> **WHAT TO DO**
Read the data that follows. Then repeat it exactly.

Saved entries:
.....
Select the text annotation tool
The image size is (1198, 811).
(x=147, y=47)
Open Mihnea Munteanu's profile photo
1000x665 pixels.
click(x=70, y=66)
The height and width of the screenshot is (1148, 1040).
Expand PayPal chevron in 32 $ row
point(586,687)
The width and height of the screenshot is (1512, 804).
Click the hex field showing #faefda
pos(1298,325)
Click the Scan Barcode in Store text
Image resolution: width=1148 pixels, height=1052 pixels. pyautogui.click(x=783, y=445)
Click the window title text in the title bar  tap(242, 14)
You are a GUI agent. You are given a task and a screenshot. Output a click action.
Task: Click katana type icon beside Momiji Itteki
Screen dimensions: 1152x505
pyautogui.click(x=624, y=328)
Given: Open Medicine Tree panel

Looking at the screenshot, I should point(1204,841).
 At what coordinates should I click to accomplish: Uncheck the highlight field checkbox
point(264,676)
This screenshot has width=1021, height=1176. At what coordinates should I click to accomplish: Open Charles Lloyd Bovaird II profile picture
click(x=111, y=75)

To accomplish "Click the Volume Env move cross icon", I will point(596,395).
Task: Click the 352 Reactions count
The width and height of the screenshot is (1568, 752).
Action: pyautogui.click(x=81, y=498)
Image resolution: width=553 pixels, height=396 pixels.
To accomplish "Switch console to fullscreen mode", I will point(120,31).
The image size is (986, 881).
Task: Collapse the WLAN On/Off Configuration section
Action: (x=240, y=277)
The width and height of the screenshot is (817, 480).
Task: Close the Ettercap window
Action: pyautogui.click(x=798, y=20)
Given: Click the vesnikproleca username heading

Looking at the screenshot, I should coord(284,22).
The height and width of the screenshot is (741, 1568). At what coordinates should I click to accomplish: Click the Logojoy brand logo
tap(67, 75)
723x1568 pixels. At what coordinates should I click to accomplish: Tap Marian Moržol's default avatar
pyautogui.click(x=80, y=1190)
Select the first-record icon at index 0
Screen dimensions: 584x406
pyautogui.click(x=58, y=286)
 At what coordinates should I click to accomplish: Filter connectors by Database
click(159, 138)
.....
> **RESULT OF THIS TASK**
Select the text annotation tool
The image size is (1198, 811).
(x=147, y=47)
Open Mihnea Munteanu's profile photo
1000x665 pixels.
click(x=70, y=66)
The height and width of the screenshot is (1148, 1040).
Expand PayPal chevron in 32 $ row
point(586,687)
The width and height of the screenshot is (1512, 804).
Click the hex field showing #faefda
pos(1298,325)
Click the Scan Barcode in Store text
Image resolution: width=1148 pixels, height=1052 pixels. pyautogui.click(x=783, y=445)
Click the window title text in the title bar  tap(242, 14)
You are a GUI agent. You are given a task and a screenshot. Output a click action.
Task: Click katana type icon beside Momiji Itteki
Screen dimensions: 1152x505
pyautogui.click(x=624, y=328)
Given: Open Medicine Tree panel

Looking at the screenshot, I should point(1204,841).
 At what coordinates should I click to accomplish: Uncheck the highlight field checkbox
point(264,676)
This screenshot has width=1021, height=1176. At what coordinates should I click to accomplish: Open Charles Lloyd Bovaird II profile picture
click(x=111, y=75)

To accomplish "Click the Volume Env move cross icon", I will point(596,395).
Task: Click the 352 Reactions count
The width and height of the screenshot is (1568, 752).
Action: pyautogui.click(x=81, y=498)
Image resolution: width=553 pixels, height=396 pixels.
To accomplish "Switch console to fullscreen mode", I will point(120,31).
The image size is (986, 881).
Task: Collapse the WLAN On/Off Configuration section
Action: (x=240, y=277)
The width and height of the screenshot is (817, 480).
Task: Close the Ettercap window
Action: pyautogui.click(x=798, y=20)
Given: Click the vesnikproleca username heading

Looking at the screenshot, I should coord(284,22).
The height and width of the screenshot is (741, 1568). At what coordinates should I click to accomplish: Click the Logojoy brand logo
tap(67, 75)
723x1568 pixels. At what coordinates should I click to accomplish: Tap Marian Moržol's default avatar
pyautogui.click(x=80, y=1190)
Select the first-record icon at index 0
Screen dimensions: 584x406
pyautogui.click(x=58, y=286)
 At what coordinates should I click to accomplish: Filter connectors by Database
click(159, 138)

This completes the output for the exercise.